As the rumor mill keeps churning, it’s impossible to ignore how this breach will impact Yahoo’s sale to Verizon. During an acquisition, it’s common for acquirers to conduct a full security audit of the organization. They want to know what risks, whether simply system vulnerabilities or full breaches, ahead of the deal closing. In the case of the Yahoo breach, now that it’s public, Verizon must consider the risks and costs associated with potential lawsuits in the price of the deal. And of course, any impact on share price will be closely monitored.

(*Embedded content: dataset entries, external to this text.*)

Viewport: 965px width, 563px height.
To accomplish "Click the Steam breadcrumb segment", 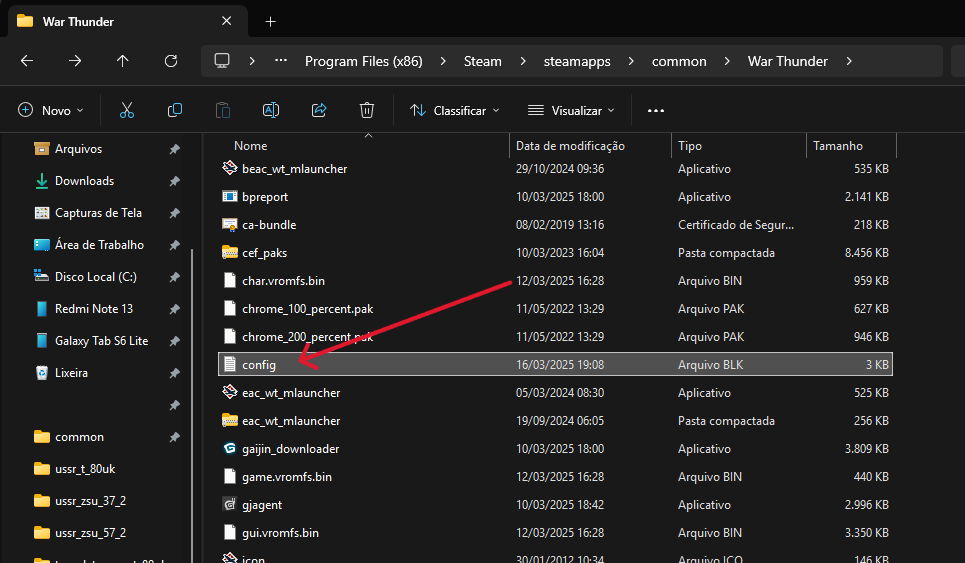I will [x=483, y=61].
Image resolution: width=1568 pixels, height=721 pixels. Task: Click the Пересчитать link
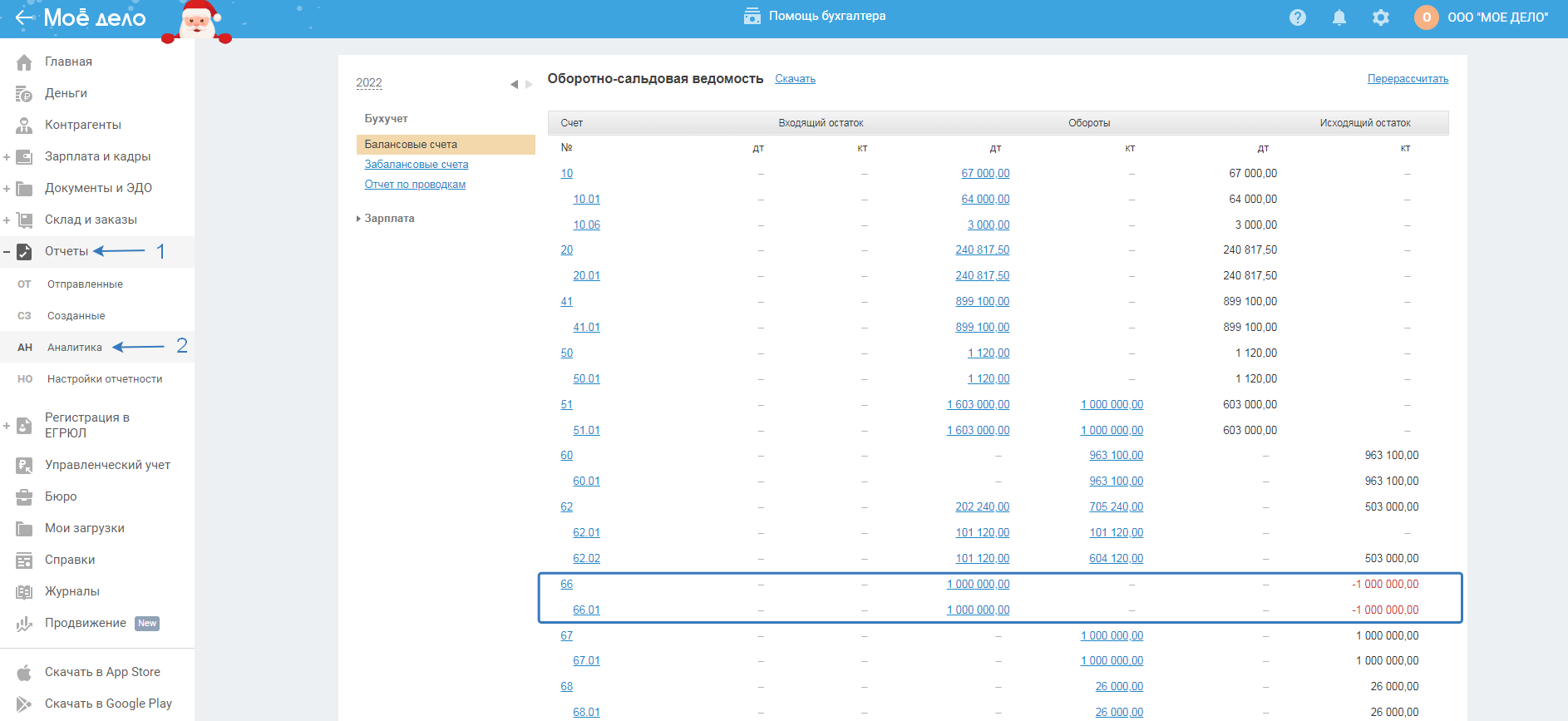pyautogui.click(x=1408, y=79)
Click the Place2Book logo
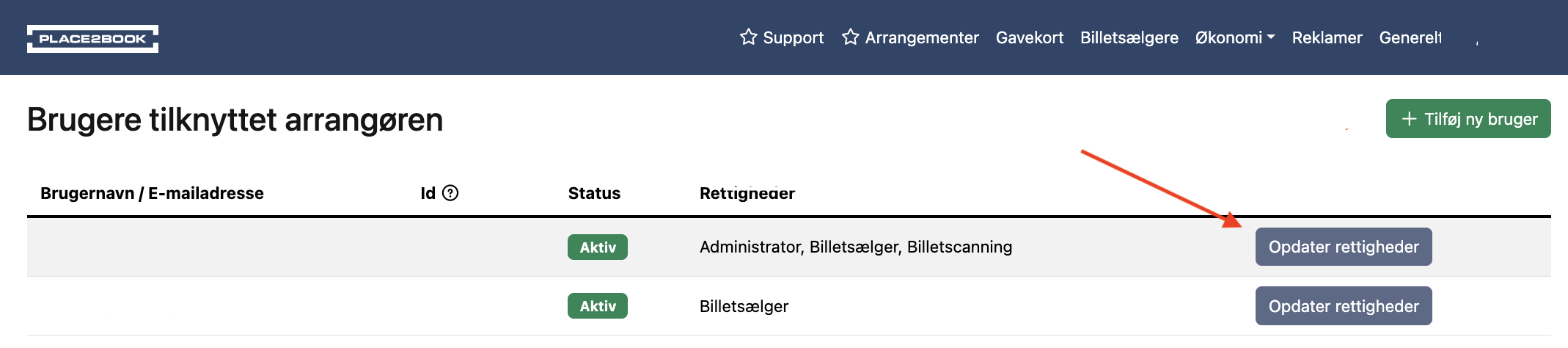 tap(92, 39)
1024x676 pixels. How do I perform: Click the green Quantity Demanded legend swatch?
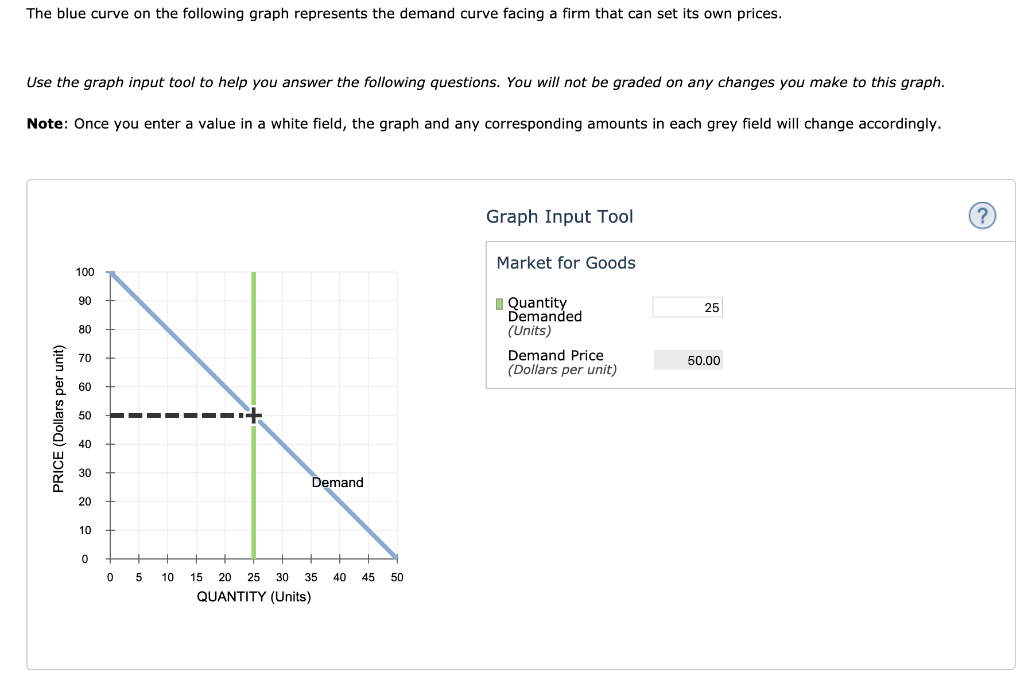tap(500, 304)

For affected Yahoo users, there’s a lot of bad advice making the rounds right now. Please be mindful. While Yahoo has said there is no evidence that attackers are currently in the network, as a precaution I recommend immediately changing not only your Yahoo password (and enabling two-factor authentication), but more importantly, any other accounts for which you might have used the same credentials. Attackers will most certainly leverage these set of credentials and try them against multiple accounts on other systems (i.e. Google, LinkedIn, Facebook, etc) until they are successful. And, take the time to change your secret questions and answers too, as those pieces of information can be used to get into your account as well.

With 500 million users waiting on further information, I’m very interested to see how Yahoo handles the “breach of the year” spotlight. More importantly, I hope we’ll learn some good lessons from this breach that will make a difference in the wider business world. This story is an opportunity to light a fire of urgency under major corporations to protect their users’ information from a more modern (and therefore realistic) standpoint.

If we look back through the history of breaches, for the vast majority, we knew ahead of time how to prevent these issues, detect them and fix them. What we’re lacking most is not so much awareness, but motivation to act with the right response, at the right time.

Yahoo wasn’t the first to experience a mega-breach, and it certainly won’t be the last. This is the modern world’s new normal.